The rise in craft gins and premium tonics has seen a corresponding rise in creativity in gin garnishes
Long gone are the days when the only choice was ‘fat’ Schweppes or Slimline, ice and a slice. Today you can get a veritable fruit bowl in your gin depending on how creative the mood of your bartender or mixologist. If you are lucky you can get your five-a-day in one hit.
The trend started in Spain when gintonics, as they are called, are practically the national drink. And where gintonics are an art form. The fishbowl shape of the Spanish Copa de Balon glass lends itself to elaborate garnishes and the Spanish style of gin garnish has spread globally.
I spoke to Mike Braff of Artisan Drinks …
Artisan Gin distillers are miles ahead of their big brand competitors, in everything from their logos, branding and advertising. There is a rise in radical experimentation in gins, beyond the basic coriander and citrus botanicals.
I think we need to thank Hendrick’s, which changed everyone’s thinking. Entrepreneurs started looking at other possibilities.
All the new wave of tonics are instrumental to the Spanish style of copas. Peppercorns, thyme, ginger and cinnamon sticks are all available in my local gin bar in Barcelona for your bespoke Gin.
Tonic, ice and a slice no more?
While your local pub may show a stubborn fondness for a highball glass with a lonely floating slice of lemon if you are lucky, or if you’re really lucky lime, there are many gin bars and gin palaces springing up all over the country dedicated to bringing you the best of G&Ts.
The Mixology Brothers
I asked Nick from The Mixology Brothers, cocktail services for hire based in London what he thought of the Spanish style of garnishing…
The G&T is a really important cocktail and, done right, is a beautiful drink both in appearance and taste!

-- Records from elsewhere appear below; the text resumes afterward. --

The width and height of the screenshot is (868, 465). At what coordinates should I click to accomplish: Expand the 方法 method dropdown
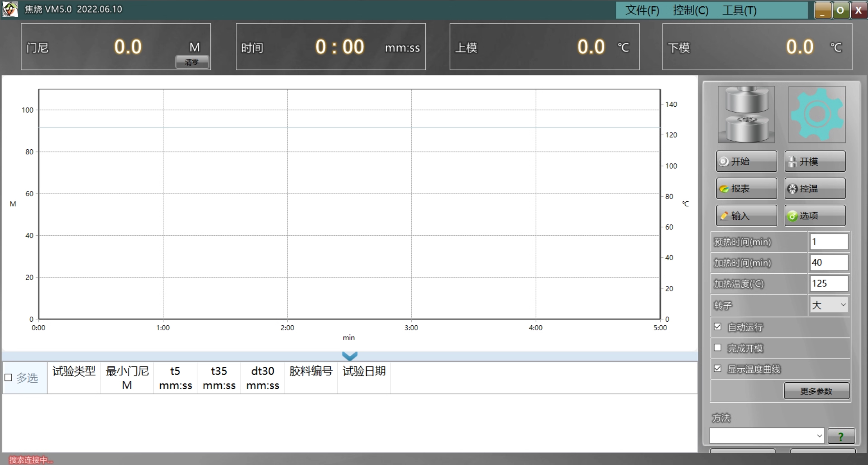767,436
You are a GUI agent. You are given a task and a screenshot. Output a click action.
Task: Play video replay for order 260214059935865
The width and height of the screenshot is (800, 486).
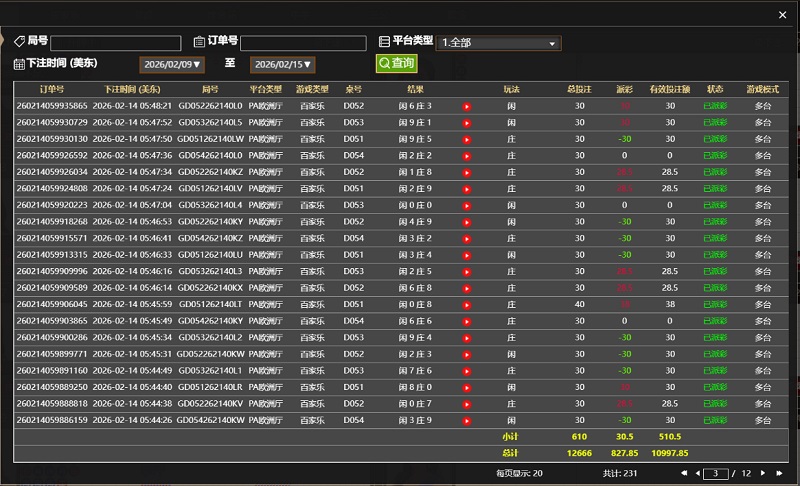(x=466, y=106)
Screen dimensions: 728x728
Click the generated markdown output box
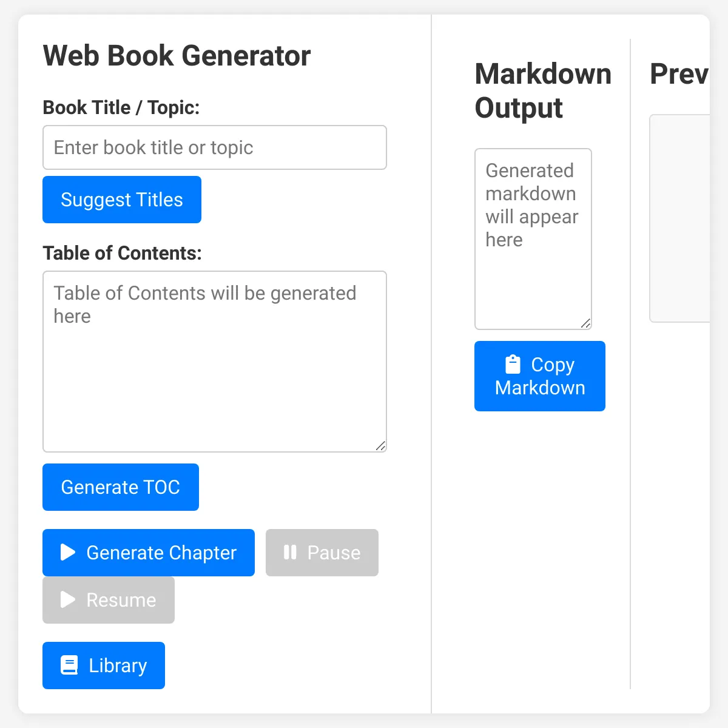point(533,238)
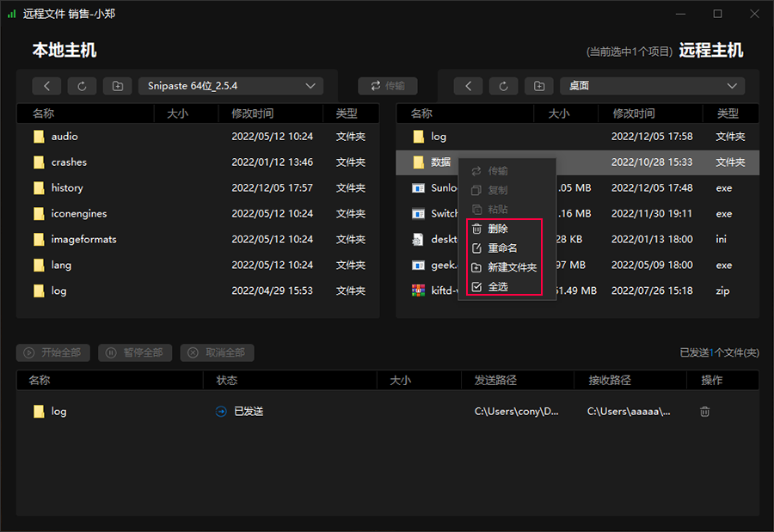This screenshot has height=532, width=774.
Task: Click the 开始全部 button
Action: coord(52,352)
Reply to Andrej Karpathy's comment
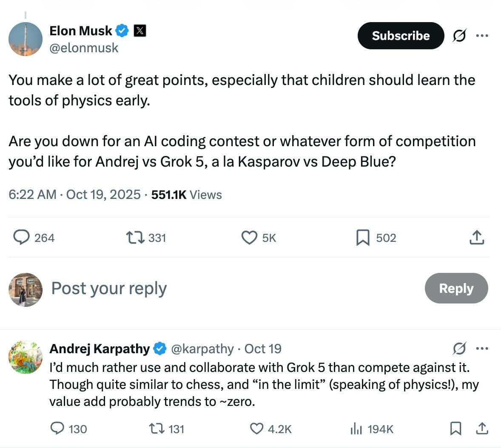The image size is (501, 448). pos(57,428)
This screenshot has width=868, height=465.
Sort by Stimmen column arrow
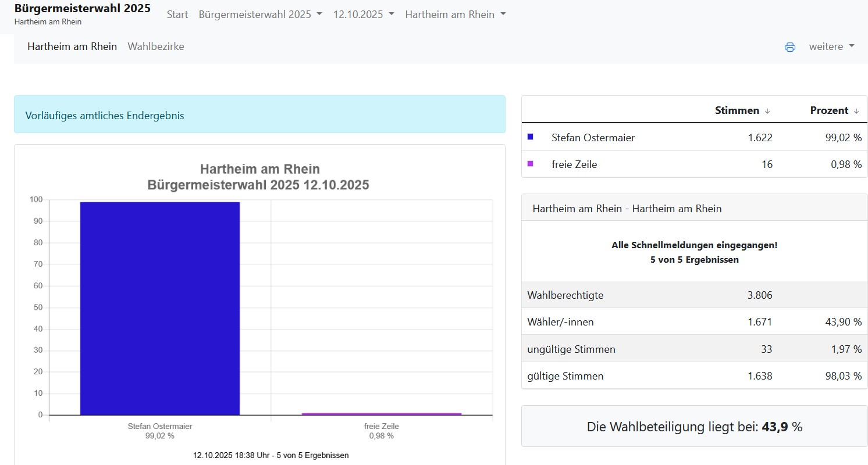767,111
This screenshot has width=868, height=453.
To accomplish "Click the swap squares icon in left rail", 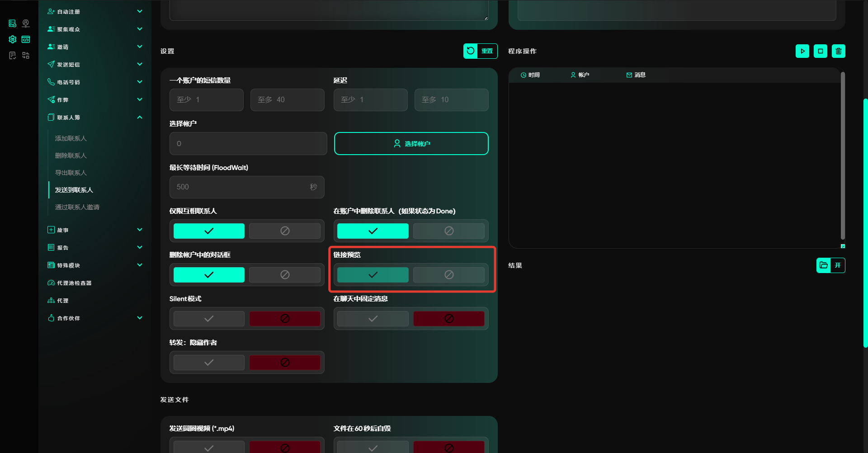I will [x=26, y=55].
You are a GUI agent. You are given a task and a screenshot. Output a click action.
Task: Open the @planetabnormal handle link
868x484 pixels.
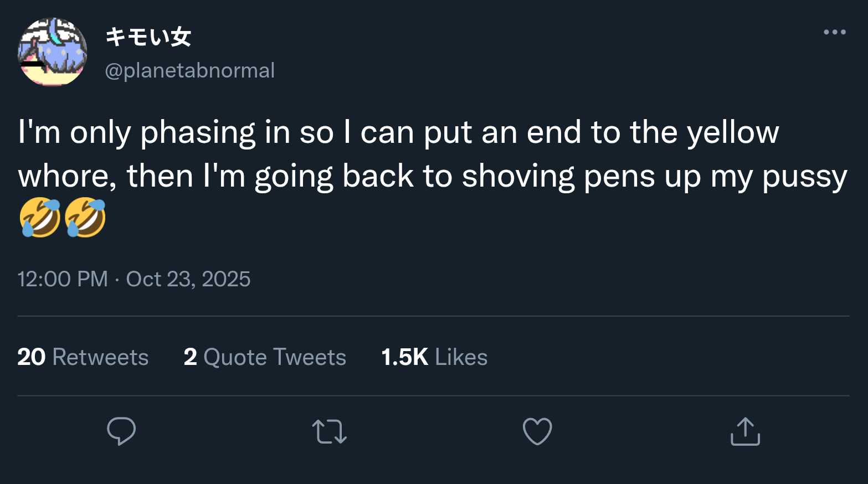(x=190, y=70)
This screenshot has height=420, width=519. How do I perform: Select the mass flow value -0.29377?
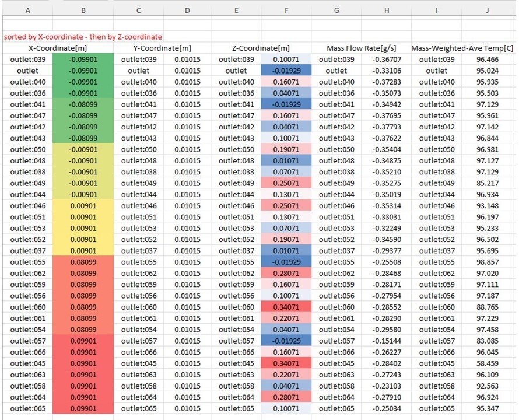coord(387,251)
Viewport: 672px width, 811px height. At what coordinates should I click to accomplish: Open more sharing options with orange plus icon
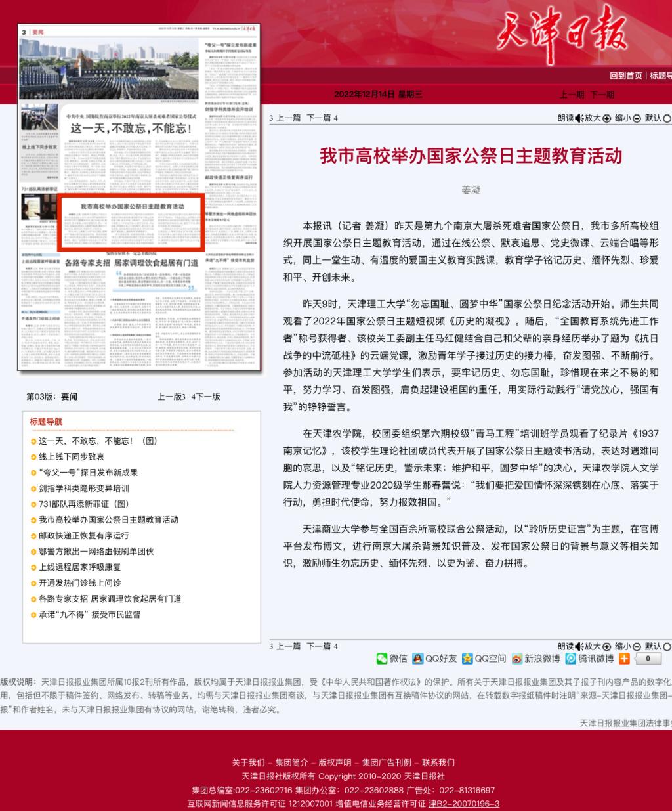click(624, 658)
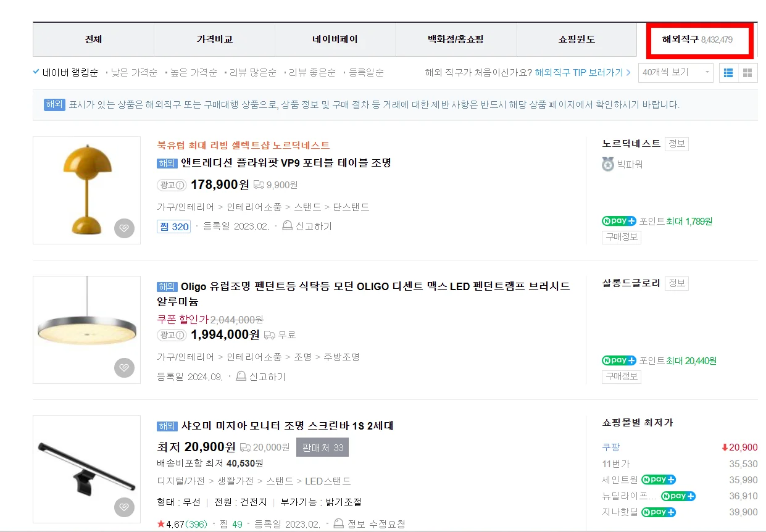
Task: Open the 가격비교 tab
Action: [x=214, y=39]
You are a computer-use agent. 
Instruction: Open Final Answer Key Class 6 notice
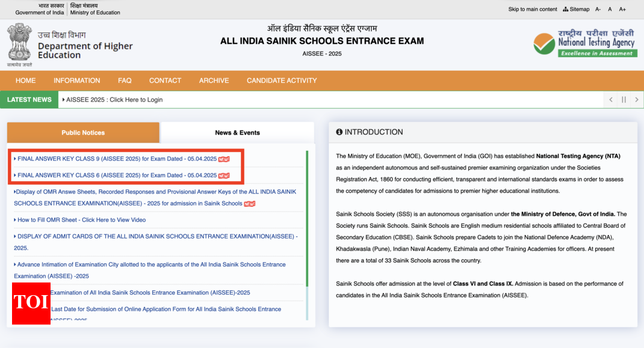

We are also very pro experimentation and flamboyance when it comes to the preparation and serving of drinks. You take the first sip with your eyes, the second with your nose and the third with your mouth. So, to ignore presentation and garnish would be a mistake.
However, there is such a thing as an over garnished drink. (Have you seen the images of a Bloody Mary garnished with a Mini Burger?!) We take a very hard stance against such serves. On occasion the ‘Spanish’ style garnish sails close to the wind.
Ultimately it’s about consumer enjoyment. If the garnish adds to that experience then we are in favour.
As with all good drinks balance is key. There is a reason that we like to fine strain many great cocktails. The feel of the drink in your mouth is very important.
So, if you fancy creating a G&T that rivals the fresh fruit counter at your local Waitrose then go for it. Let your taste buds decide how to garnish your G&T. Experiment. You don’t have to be a mixologist to enjoy gin. Raid your herb garden. And your fruit bowl. And most of all have fun!